Work required
Reproduce, word for word, every line from the start of the items through the line containing "Select the Grupo".

Text and element pointing items

--- START ---

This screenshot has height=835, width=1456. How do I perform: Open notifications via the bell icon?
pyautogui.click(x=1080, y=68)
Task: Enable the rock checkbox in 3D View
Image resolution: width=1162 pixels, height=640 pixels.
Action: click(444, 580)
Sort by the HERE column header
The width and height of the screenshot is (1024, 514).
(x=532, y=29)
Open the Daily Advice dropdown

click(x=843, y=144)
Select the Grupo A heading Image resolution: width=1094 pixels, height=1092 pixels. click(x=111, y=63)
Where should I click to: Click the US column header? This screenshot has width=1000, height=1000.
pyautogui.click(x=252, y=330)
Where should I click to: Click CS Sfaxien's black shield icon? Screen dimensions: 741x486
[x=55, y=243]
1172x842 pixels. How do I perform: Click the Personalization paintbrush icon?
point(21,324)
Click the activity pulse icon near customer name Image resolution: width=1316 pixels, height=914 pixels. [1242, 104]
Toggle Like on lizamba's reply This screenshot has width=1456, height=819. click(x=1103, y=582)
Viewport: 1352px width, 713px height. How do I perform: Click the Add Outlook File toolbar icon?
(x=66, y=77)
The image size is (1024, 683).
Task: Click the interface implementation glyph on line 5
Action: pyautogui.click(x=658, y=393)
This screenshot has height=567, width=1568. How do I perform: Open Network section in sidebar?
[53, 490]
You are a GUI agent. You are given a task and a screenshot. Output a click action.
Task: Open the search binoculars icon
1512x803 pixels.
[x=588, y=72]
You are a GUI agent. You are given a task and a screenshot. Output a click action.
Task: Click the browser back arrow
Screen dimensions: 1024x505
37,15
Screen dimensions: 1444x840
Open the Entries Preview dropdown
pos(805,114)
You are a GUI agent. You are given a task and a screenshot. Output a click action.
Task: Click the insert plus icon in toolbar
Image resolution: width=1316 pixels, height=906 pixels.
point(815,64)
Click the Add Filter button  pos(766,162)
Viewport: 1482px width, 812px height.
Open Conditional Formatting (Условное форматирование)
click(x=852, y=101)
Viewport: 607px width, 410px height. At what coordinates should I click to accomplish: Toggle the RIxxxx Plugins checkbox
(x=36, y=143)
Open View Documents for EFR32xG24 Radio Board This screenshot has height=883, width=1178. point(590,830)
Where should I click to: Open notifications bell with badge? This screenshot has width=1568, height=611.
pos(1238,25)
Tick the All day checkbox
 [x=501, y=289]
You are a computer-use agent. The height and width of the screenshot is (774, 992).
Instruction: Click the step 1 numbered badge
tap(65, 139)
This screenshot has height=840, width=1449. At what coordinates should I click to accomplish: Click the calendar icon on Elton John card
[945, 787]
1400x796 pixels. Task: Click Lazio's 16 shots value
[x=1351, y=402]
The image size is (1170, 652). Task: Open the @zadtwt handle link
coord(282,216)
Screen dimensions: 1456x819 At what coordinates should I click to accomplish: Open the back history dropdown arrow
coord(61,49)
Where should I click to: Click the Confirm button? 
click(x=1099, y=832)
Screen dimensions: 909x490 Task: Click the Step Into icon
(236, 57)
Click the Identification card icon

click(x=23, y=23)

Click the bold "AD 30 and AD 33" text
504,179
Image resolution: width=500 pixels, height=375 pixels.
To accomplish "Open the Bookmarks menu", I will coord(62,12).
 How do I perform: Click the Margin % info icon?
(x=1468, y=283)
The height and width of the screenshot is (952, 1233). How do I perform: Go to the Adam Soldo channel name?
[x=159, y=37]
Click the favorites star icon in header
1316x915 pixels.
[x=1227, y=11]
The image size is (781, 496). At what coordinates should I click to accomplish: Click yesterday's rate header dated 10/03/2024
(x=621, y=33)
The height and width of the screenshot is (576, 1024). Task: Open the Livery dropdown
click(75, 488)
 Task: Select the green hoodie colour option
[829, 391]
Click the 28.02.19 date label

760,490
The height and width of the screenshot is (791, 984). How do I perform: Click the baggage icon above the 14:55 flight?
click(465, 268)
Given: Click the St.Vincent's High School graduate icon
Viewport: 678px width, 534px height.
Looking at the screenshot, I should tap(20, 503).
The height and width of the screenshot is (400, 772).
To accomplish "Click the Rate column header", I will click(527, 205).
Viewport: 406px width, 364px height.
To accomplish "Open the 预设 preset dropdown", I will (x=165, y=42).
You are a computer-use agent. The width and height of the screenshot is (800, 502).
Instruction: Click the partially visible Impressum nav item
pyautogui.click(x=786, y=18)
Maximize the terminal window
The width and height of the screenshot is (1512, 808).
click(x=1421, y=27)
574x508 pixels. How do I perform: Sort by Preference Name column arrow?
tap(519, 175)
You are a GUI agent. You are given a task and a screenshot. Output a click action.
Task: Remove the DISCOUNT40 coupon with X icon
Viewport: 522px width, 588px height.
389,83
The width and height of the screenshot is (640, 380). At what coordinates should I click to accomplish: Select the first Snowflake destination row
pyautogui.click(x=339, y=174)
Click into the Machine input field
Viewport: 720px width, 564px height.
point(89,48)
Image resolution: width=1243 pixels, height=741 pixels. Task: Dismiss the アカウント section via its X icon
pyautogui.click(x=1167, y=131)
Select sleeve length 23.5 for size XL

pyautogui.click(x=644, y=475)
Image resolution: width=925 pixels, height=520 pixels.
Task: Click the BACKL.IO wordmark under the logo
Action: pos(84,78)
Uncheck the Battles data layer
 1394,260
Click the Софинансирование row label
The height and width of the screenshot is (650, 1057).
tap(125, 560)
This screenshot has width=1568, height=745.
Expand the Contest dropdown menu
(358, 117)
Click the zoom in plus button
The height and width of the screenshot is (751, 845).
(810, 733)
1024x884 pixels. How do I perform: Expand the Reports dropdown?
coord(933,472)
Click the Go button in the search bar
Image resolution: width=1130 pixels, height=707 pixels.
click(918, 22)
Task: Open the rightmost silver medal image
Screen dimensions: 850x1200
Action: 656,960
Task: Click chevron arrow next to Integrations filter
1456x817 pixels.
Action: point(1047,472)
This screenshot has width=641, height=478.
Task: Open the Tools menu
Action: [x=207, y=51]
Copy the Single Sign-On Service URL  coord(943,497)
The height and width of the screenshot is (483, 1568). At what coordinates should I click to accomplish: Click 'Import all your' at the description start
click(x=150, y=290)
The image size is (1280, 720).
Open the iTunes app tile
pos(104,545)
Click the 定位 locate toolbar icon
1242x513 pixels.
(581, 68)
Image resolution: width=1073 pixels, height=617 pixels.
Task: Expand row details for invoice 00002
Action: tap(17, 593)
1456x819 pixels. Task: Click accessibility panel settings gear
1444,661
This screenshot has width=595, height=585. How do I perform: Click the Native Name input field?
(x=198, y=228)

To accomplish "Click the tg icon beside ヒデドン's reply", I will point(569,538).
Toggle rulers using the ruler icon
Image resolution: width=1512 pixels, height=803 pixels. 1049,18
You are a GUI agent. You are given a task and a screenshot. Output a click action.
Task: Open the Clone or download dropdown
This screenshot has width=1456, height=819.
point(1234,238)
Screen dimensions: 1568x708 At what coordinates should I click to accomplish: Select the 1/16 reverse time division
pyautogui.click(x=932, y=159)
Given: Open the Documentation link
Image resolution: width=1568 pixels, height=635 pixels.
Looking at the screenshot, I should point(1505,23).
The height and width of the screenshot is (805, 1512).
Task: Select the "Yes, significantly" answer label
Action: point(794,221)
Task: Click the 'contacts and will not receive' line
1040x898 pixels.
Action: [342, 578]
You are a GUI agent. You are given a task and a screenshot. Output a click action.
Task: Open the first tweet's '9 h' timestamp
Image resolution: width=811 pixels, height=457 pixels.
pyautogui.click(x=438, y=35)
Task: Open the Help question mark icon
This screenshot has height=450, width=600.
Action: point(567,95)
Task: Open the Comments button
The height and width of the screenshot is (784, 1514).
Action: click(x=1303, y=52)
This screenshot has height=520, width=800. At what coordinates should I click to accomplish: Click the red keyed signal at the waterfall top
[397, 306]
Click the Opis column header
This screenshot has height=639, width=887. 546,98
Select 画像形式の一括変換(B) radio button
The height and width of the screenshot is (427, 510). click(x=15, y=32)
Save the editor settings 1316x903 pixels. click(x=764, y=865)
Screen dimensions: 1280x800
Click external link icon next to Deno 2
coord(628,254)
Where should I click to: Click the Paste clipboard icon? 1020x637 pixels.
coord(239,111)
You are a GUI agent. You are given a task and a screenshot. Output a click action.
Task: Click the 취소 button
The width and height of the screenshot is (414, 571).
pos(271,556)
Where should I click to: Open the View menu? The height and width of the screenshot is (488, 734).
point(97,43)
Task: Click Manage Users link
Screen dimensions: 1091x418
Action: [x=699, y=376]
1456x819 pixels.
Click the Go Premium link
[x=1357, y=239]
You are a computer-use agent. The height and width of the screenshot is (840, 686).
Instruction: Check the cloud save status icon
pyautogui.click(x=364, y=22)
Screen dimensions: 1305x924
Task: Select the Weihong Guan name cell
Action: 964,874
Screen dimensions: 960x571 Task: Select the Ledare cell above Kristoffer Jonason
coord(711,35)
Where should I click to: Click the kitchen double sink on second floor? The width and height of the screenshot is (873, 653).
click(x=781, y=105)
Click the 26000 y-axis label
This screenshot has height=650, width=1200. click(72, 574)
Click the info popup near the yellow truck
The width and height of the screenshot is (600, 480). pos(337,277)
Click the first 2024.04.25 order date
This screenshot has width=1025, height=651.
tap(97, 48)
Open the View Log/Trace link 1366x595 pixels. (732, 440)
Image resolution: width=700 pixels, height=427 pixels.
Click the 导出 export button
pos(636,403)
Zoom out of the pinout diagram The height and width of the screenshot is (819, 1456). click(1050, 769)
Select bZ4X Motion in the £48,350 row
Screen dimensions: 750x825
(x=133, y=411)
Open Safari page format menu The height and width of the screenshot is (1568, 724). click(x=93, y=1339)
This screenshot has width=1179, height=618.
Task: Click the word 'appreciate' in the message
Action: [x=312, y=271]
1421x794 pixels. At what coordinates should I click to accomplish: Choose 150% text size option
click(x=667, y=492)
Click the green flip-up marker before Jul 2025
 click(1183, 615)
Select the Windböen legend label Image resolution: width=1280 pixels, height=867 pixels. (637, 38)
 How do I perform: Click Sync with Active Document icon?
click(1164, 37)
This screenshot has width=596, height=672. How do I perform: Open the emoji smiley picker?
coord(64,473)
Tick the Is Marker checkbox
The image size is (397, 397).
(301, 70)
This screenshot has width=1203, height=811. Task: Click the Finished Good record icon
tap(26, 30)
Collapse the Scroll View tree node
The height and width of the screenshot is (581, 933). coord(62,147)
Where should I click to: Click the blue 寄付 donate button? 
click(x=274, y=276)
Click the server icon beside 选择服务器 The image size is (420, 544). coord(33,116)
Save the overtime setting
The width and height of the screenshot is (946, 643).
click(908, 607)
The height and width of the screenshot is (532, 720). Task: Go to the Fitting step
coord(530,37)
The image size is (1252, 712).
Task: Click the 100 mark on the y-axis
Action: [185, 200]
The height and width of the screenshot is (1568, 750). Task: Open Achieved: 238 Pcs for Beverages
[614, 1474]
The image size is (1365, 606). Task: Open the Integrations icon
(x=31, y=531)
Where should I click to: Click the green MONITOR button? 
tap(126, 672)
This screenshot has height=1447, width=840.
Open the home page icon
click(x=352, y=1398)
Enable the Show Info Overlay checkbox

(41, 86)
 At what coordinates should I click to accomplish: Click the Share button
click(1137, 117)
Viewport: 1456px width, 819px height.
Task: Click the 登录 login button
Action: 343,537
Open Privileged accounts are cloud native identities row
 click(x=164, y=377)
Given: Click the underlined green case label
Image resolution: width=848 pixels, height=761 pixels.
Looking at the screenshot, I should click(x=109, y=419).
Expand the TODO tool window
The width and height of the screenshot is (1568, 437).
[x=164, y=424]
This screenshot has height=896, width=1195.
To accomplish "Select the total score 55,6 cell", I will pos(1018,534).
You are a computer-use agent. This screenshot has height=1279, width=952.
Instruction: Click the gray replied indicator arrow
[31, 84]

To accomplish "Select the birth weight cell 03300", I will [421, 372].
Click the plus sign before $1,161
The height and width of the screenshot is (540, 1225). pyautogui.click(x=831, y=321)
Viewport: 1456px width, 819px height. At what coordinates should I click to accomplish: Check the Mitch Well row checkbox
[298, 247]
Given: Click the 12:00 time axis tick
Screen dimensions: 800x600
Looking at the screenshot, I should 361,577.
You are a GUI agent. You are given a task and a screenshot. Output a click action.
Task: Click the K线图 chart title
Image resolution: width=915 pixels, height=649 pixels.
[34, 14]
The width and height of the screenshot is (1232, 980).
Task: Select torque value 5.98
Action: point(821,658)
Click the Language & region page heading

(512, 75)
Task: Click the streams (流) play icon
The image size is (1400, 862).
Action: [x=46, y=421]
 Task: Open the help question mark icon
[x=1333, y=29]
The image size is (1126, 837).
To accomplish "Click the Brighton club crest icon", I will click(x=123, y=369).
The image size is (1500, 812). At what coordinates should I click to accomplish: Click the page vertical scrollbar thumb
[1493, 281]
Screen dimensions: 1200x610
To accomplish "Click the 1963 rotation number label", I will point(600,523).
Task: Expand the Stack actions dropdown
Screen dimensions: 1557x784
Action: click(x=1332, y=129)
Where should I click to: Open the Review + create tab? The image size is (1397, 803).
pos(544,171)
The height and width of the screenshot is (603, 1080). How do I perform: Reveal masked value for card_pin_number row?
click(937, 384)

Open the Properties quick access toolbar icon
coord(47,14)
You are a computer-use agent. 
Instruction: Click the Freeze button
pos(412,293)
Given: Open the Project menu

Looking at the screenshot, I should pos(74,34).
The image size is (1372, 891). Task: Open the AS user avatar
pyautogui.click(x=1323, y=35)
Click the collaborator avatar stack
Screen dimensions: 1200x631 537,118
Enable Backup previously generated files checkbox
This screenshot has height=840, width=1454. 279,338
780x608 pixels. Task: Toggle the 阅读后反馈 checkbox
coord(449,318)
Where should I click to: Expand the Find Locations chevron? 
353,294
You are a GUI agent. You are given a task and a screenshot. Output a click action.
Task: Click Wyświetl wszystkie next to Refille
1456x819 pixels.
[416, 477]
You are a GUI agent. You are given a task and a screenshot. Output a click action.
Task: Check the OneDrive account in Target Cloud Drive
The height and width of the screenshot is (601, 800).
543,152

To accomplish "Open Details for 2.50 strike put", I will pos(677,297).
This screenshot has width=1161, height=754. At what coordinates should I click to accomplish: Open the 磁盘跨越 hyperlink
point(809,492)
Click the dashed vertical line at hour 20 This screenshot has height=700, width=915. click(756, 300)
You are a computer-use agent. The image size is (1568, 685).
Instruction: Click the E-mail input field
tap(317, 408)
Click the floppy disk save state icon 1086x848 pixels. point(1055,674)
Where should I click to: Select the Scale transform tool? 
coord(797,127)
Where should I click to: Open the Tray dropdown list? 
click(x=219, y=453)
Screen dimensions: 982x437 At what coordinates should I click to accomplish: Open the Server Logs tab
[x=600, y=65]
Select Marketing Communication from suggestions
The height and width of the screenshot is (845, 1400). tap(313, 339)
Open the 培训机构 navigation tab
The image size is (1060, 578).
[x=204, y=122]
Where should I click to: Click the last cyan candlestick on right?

--- END ---

Result for this task
This screenshot has height=835, width=1456. How do I perform: Open notifications via the bell icon?
pyautogui.click(x=1080, y=68)
Task: Enable the rock checkbox in 3D View
Image resolution: width=1162 pixels, height=640 pixels.
Action: click(444, 580)
Sort by the HERE column header
The width and height of the screenshot is (1024, 514).
(x=532, y=29)
Open the Daily Advice dropdown

click(x=843, y=144)
Select the Grupo A heading Image resolution: width=1094 pixels, height=1092 pixels. click(x=111, y=63)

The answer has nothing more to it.